• Aim of the exercise:
Copy each of the items below word for word, leaving nothing out.

• Dataset content:
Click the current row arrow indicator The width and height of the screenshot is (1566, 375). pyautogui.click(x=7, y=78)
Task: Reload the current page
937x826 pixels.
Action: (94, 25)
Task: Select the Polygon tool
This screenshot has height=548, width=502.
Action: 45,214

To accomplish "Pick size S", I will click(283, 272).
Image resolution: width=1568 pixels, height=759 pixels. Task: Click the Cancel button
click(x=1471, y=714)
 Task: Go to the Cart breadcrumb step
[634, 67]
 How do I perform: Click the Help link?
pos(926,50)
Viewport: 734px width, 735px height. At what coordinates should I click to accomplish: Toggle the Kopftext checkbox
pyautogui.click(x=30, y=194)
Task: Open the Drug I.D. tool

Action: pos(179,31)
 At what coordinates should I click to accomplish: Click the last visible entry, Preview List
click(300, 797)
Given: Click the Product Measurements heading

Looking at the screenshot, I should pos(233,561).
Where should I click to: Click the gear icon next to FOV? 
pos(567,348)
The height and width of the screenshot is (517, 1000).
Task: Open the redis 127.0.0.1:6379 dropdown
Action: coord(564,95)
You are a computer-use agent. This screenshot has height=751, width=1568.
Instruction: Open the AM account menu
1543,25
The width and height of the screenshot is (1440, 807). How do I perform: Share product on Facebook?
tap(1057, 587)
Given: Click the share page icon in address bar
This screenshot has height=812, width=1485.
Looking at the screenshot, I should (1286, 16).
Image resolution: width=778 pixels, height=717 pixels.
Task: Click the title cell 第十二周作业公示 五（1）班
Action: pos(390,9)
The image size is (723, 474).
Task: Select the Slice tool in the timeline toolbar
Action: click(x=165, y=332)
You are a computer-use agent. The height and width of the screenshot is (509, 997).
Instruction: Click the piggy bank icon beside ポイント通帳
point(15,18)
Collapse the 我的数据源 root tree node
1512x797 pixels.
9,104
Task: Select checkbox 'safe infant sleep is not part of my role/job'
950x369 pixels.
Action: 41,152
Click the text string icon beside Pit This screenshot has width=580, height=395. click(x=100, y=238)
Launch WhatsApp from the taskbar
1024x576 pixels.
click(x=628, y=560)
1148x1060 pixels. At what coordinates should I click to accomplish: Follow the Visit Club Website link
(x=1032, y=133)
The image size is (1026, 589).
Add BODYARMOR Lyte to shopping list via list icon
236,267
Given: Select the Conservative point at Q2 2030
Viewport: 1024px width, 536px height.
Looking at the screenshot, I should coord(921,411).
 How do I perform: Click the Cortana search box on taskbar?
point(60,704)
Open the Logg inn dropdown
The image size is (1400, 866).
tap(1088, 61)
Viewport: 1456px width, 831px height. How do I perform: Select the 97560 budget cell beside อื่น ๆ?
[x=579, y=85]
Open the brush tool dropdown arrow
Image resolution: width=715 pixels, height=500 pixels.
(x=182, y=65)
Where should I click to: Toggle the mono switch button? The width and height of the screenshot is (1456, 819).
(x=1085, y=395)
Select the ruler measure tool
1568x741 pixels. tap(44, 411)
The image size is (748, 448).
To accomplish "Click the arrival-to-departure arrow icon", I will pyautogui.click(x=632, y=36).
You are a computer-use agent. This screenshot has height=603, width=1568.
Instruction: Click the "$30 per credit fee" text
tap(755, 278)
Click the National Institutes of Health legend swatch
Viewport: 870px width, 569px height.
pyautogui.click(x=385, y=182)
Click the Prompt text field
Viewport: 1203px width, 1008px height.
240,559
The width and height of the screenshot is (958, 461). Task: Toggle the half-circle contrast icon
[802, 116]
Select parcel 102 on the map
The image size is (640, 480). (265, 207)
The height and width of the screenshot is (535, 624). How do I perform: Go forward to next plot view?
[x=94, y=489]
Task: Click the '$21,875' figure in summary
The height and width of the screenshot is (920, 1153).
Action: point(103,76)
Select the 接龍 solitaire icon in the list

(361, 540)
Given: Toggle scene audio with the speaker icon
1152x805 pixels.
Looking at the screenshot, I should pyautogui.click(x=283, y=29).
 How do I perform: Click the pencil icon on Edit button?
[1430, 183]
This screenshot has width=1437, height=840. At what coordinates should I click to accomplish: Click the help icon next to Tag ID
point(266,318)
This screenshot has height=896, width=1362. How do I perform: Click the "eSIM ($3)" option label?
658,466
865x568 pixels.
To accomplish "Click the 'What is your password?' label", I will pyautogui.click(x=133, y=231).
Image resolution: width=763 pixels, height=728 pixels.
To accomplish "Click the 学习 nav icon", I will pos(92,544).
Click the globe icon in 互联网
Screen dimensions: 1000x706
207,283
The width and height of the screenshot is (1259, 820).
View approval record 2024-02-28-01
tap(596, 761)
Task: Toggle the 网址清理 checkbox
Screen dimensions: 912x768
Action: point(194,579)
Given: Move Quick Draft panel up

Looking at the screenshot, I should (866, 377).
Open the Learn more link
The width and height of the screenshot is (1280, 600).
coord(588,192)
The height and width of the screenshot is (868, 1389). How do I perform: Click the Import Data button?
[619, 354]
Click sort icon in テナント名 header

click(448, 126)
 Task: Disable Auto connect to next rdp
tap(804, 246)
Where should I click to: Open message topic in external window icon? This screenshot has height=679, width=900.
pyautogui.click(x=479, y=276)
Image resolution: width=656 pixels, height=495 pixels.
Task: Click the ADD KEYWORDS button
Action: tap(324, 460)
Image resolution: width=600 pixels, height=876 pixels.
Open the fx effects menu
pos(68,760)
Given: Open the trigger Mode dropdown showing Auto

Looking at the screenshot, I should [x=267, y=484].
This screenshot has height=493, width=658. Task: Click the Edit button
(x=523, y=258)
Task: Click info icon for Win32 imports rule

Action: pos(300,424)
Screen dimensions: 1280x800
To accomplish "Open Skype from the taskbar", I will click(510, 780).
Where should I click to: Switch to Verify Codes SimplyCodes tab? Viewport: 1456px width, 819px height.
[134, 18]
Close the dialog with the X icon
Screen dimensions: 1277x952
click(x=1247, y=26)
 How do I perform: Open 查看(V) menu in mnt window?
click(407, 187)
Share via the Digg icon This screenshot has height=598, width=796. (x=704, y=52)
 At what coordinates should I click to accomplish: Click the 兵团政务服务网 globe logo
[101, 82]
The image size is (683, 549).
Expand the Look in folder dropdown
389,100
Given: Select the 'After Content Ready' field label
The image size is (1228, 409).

• Full answer:
Click the current row arrow indicator The width and height of the screenshot is (1566, 375). pyautogui.click(x=7, y=78)
Task: Reload the current page
937x826 pixels.
Action: (94, 25)
Task: Select the Polygon tool
This screenshot has height=548, width=502.
Action: 45,214

To accomplish "Pick size S", I will click(283, 272).
Image resolution: width=1568 pixels, height=759 pixels. Task: Click the Cancel button
click(x=1471, y=714)
 Task: Go to the Cart breadcrumb step
[634, 67]
 How do I perform: Click the Help link?
pos(926,50)
Viewport: 734px width, 735px height. At what coordinates should I click to accomplish: Toggle the Kopftext checkbox
pyautogui.click(x=30, y=194)
Task: Open the Drug I.D. tool

Action: pos(179,31)
 At what coordinates should I click to accomplish: Click the last visible entry, Preview List
click(300, 797)
Given: Click the Product Measurements heading

Looking at the screenshot, I should pos(233,561).
Where should I click to: Click the gear icon next to FOV? 
pos(567,348)
The height and width of the screenshot is (517, 1000).
Task: Open the redis 127.0.0.1:6379 dropdown
Action: coord(564,95)
You are a computer-use agent. This screenshot has height=751, width=1568.
Instruction: Open the AM account menu
1543,25
The width and height of the screenshot is (1440, 807). How do I perform: Share product on Facebook?
tap(1057, 587)
Given: Click the share page icon in address bar
This screenshot has height=812, width=1485.
Looking at the screenshot, I should (1286, 16).
Image resolution: width=778 pixels, height=717 pixels.
Task: Click the title cell 第十二周作业公示 五（1）班
Action: pos(390,9)
The image size is (723, 474).
Task: Select the Slice tool in the timeline toolbar
Action: click(x=165, y=332)
You are a computer-use agent. The height and width of the screenshot is (509, 997).
Instruction: Click the piggy bank icon beside ポイント通帳
point(15,18)
Collapse the 我的数据源 root tree node
1512x797 pixels.
9,104
Task: Select checkbox 'safe infant sleep is not part of my role/job'
950x369 pixels.
Action: 41,152
Click the text string icon beside Pit This screenshot has width=580, height=395. click(x=100, y=238)
Launch WhatsApp from the taskbar
1024x576 pixels.
click(x=628, y=560)
1148x1060 pixels. At what coordinates should I click to accomplish: Follow the Visit Club Website link
(x=1032, y=133)
The image size is (1026, 589).
Add BODYARMOR Lyte to shopping list via list icon
236,267
Given: Select the Conservative point at Q2 2030
Viewport: 1024px width, 536px height.
Looking at the screenshot, I should coord(921,411).
 How do I perform: Click the Cortana search box on taskbar?
point(60,704)
Open the Logg inn dropdown
The image size is (1400, 866).
tap(1088, 61)
Viewport: 1456px width, 831px height. How do I perform: Select the 97560 budget cell beside อื่น ๆ?
[x=579, y=85]
Open the brush tool dropdown arrow
Image resolution: width=715 pixels, height=500 pixels.
(x=182, y=65)
Where should I click to: Toggle the mono switch button? The width and height of the screenshot is (1456, 819).
(x=1085, y=395)
Select the ruler measure tool
1568x741 pixels. tap(44, 411)
The image size is (748, 448).
To accomplish "Click the arrival-to-departure arrow icon", I will pyautogui.click(x=632, y=36).
You are a computer-use agent. This screenshot has height=603, width=1568.
Instruction: Click the "$30 per credit fee" text
tap(755, 278)
Click the National Institutes of Health legend swatch
Viewport: 870px width, 569px height.
pyautogui.click(x=385, y=182)
Click the Prompt text field
Viewport: 1203px width, 1008px height.
240,559
The width and height of the screenshot is (958, 461). Task: Toggle the half-circle contrast icon
[802, 116]
Select parcel 102 on the map
The image size is (640, 480). (265, 207)
The height and width of the screenshot is (535, 624). How do I perform: Go forward to next plot view?
[x=94, y=489]
Task: Click the '$21,875' figure in summary
The height and width of the screenshot is (920, 1153).
Action: point(103,76)
Select the 接龍 solitaire icon in the list

(361, 540)
Given: Toggle scene audio with the speaker icon
1152x805 pixels.
Looking at the screenshot, I should pyautogui.click(x=283, y=29).
 How do I perform: Click the pencil icon on Edit button?
[1430, 183]
This screenshot has width=1437, height=840. At what coordinates should I click to accomplish: Click the help icon next to Tag ID
point(266,318)
This screenshot has height=896, width=1362. How do I perform: Click the "eSIM ($3)" option label?
658,466
865x568 pixels.
To accomplish "Click the 'What is your password?' label", I will pyautogui.click(x=133, y=231).
Image resolution: width=763 pixels, height=728 pixels.
To accomplish "Click the 学习 nav icon", I will pos(92,544).
Click the globe icon in 互联网
Screen dimensions: 1000x706
207,283
The width and height of the screenshot is (1259, 820).
View approval record 2024-02-28-01
tap(596, 761)
Task: Toggle the 网址清理 checkbox
Screen dimensions: 912x768
Action: point(194,579)
Given: Move Quick Draft panel up

Looking at the screenshot, I should (866, 377).
Open the Learn more link
The width and height of the screenshot is (1280, 600).
coord(588,192)
The height and width of the screenshot is (868, 1389). How do I perform: Click the Import Data button?
[619, 354]
Click sort icon in テナント名 header

click(448, 126)
 Task: Disable Auto connect to next rdp
tap(804, 246)
Where should I click to: Open message topic in external window icon? This screenshot has height=679, width=900.
pyautogui.click(x=479, y=276)
Image resolution: width=656 pixels, height=495 pixels.
Task: Click the ADD KEYWORDS button
Action: tap(324, 460)
Image resolution: width=600 pixels, height=876 pixels.
Open the fx effects menu
pos(68,760)
Given: Open the trigger Mode dropdown showing Auto

Looking at the screenshot, I should [x=267, y=484].
This screenshot has height=493, width=658. Task: Click the Edit button
(x=523, y=258)
Task: Click info icon for Win32 imports rule

Action: pos(300,424)
Screen dimensions: 1280x800
To accomplish "Open Skype from the taskbar", I will click(510, 780).
Where should I click to: Switch to Verify Codes SimplyCodes tab? Viewport: 1456px width, 819px height.
[134, 18]
Close the dialog with the X icon
Screen dimensions: 1277x952
click(x=1247, y=26)
 How do I perform: Open 查看(V) menu in mnt window?
click(407, 187)
Share via the Digg icon This screenshot has height=598, width=796. (x=704, y=52)
 At what coordinates should I click to accomplish: Click the 兵团政务服务网 globe logo
[101, 82]
The image size is (683, 549).
Expand the Look in folder dropdown
389,100
Given: Select the 'After Content Ready' field label
The image size is (1228, 409).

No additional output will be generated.